なぜ赤ちゃんの頭蓋骨は完成していないのか?
赤ちゃんの頭蓋骨が最初から固まっておらず、柔らかく保たれているのには主に2つの理由があります。
- 産道をスムーズに通るため(骨重積) 出産時、狭い産道を通過する際に頭蓋骨同士が重なり合うことで、頭の形を一時的に変形させます(骨重積)。これにより、無事に出生できるよう工夫されています。

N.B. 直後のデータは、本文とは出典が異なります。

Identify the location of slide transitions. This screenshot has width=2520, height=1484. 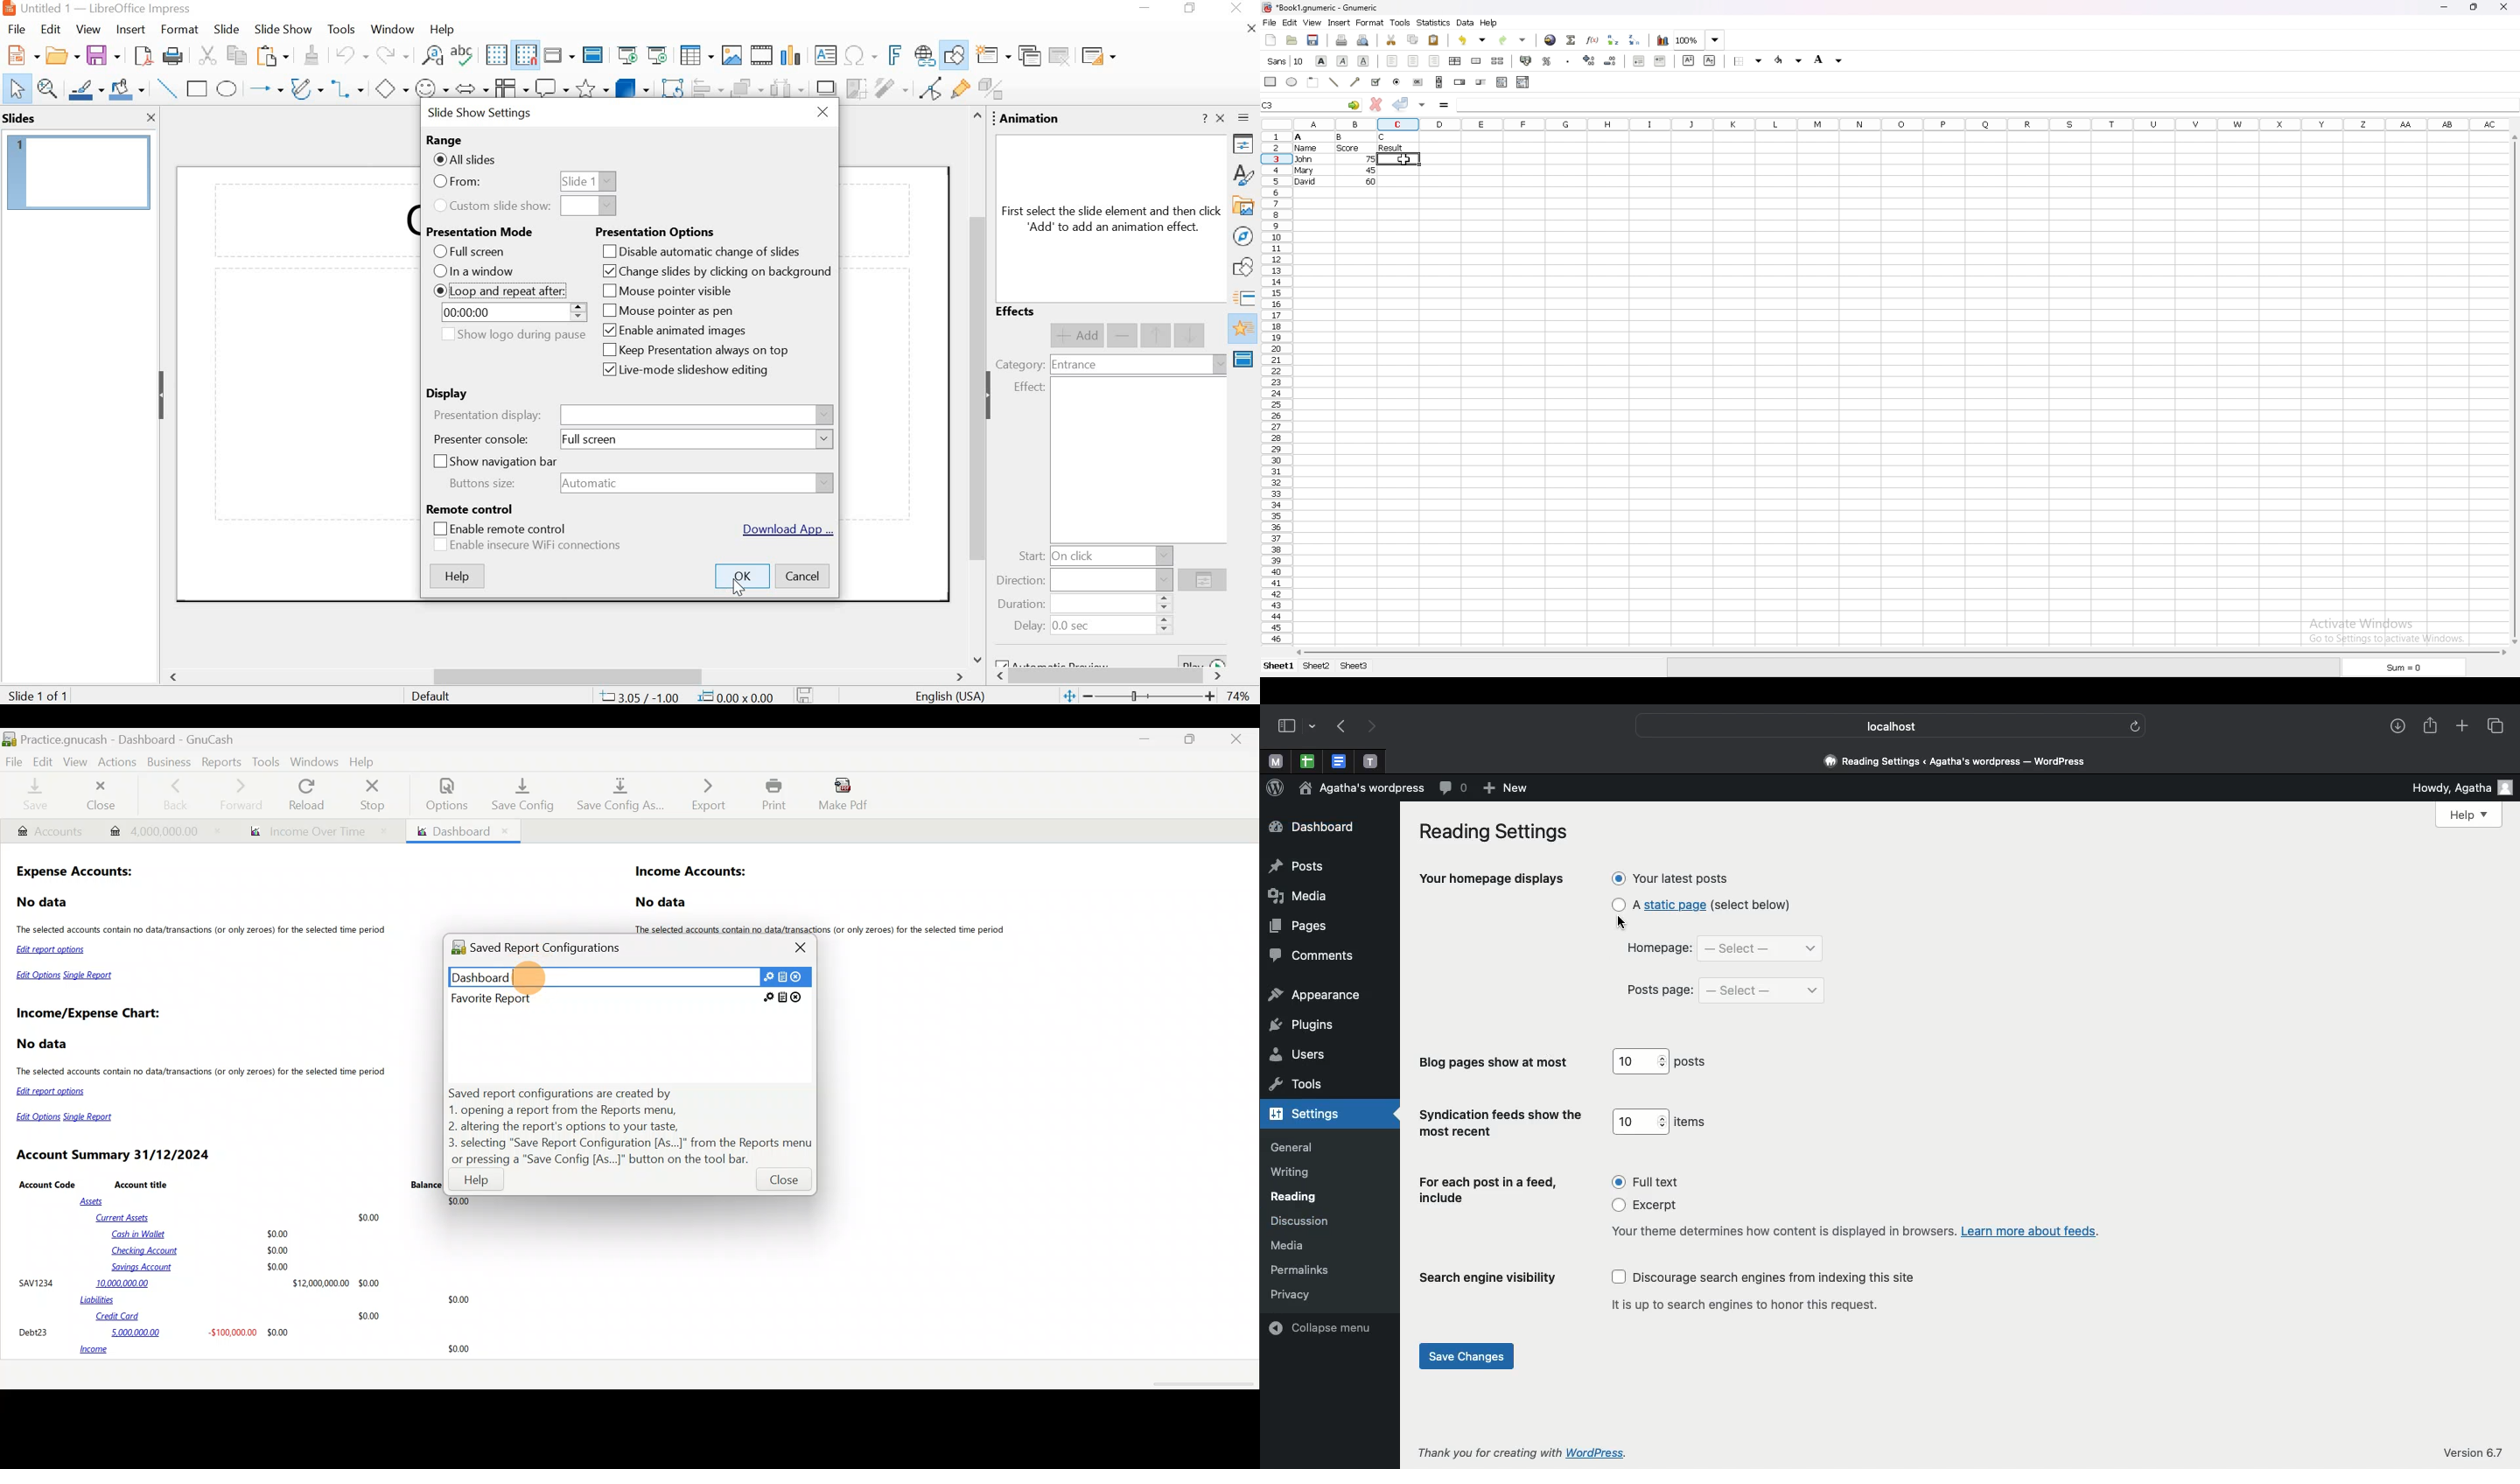
(1246, 299).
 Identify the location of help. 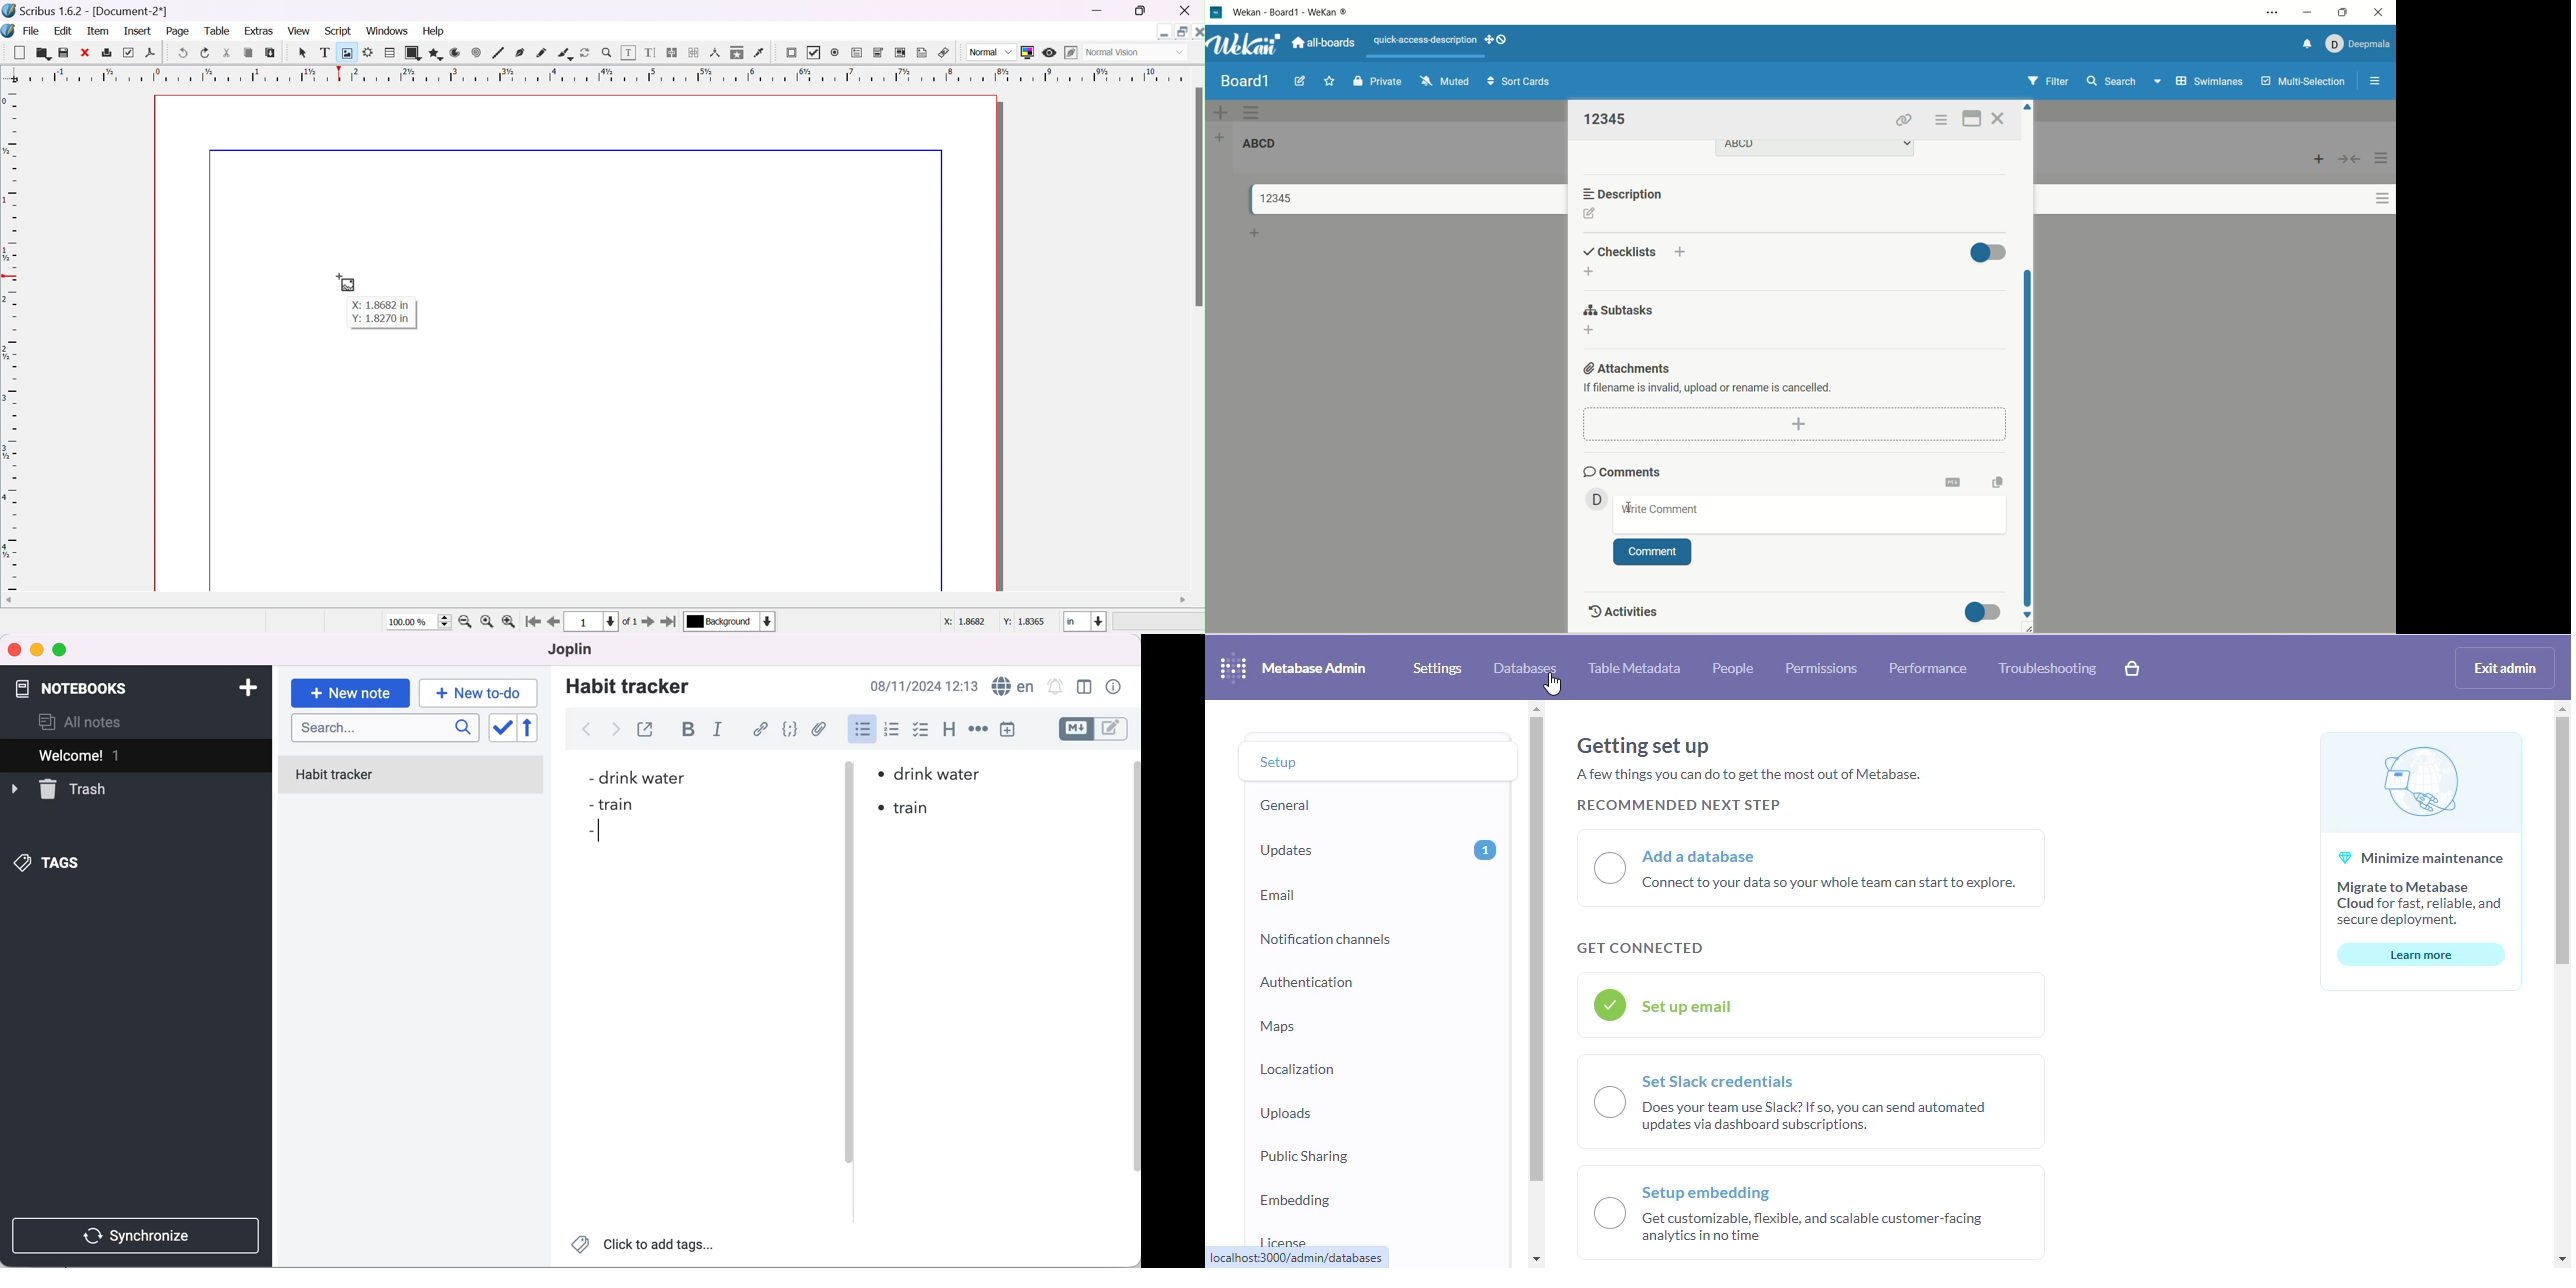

- 生後の急激な脳の成長に対応するため 赤ちゃんの脳は、生後6か月までに生まれたときの2倍の大きさに成長し、2歳になる頃には大人の脳の約90%の大きさに達するといわれています。早期に頭蓋骨が完全に固まってしまうと脳の発育に影響が出てしまうため、成長に合わせて頭蓋骨が完成していく仕組みになっています。
主な「縫合」と「泉門」の構造
頭蓋骨のつなぎ目となる「縫合(ほうごう)」と、骨と骨の間にある隙間「泉門(せんもん)」には、それぞれ以下のような名称と役割があります。
1. 主要な縫合
骨と骨をつなぐラインです。
| 縫合の名称 | つながる骨 |
| ① 前頭縫合 | 左右の前頭骨 |
| ② 矢状縫合 | 左右の頭頂骨 |
| ③ 冠状縫合 | 前頭骨・側頭骨 |
| ④ ラムダ縫合 | 頭頂骨・後頭骨 |
2. 主要な泉門
骨が交差する部分にある大きな隙間です。
| 泉門の名称 | 位置・場所 |
| A. 大泉門 | 前頭骨の後ろ |
| B. 小泉門 | 後頭骨の前 |
このほかにも、頭の側面には「前側頭泉門」や「後側頭泉門」といった隙間が存在し、頭部の柔軟性を支えています。
赤ちゃんの頭の構造は、命の誕生と成長に最適化された非常に精巧な仕組みになっています。

まとめ
前後編にわたって解説してきた頭蓋骨シリーズ、いかがでしたでしょうか?
顔面頭蓋は「どの穴に何が通るか」「どの空間(眼窩・鼻腔など)をどの骨が構成しているか」を問われることが非常に多いです。文字だけでなく図やイラストと照らし合わせながら、イメージで覚えていきましょう!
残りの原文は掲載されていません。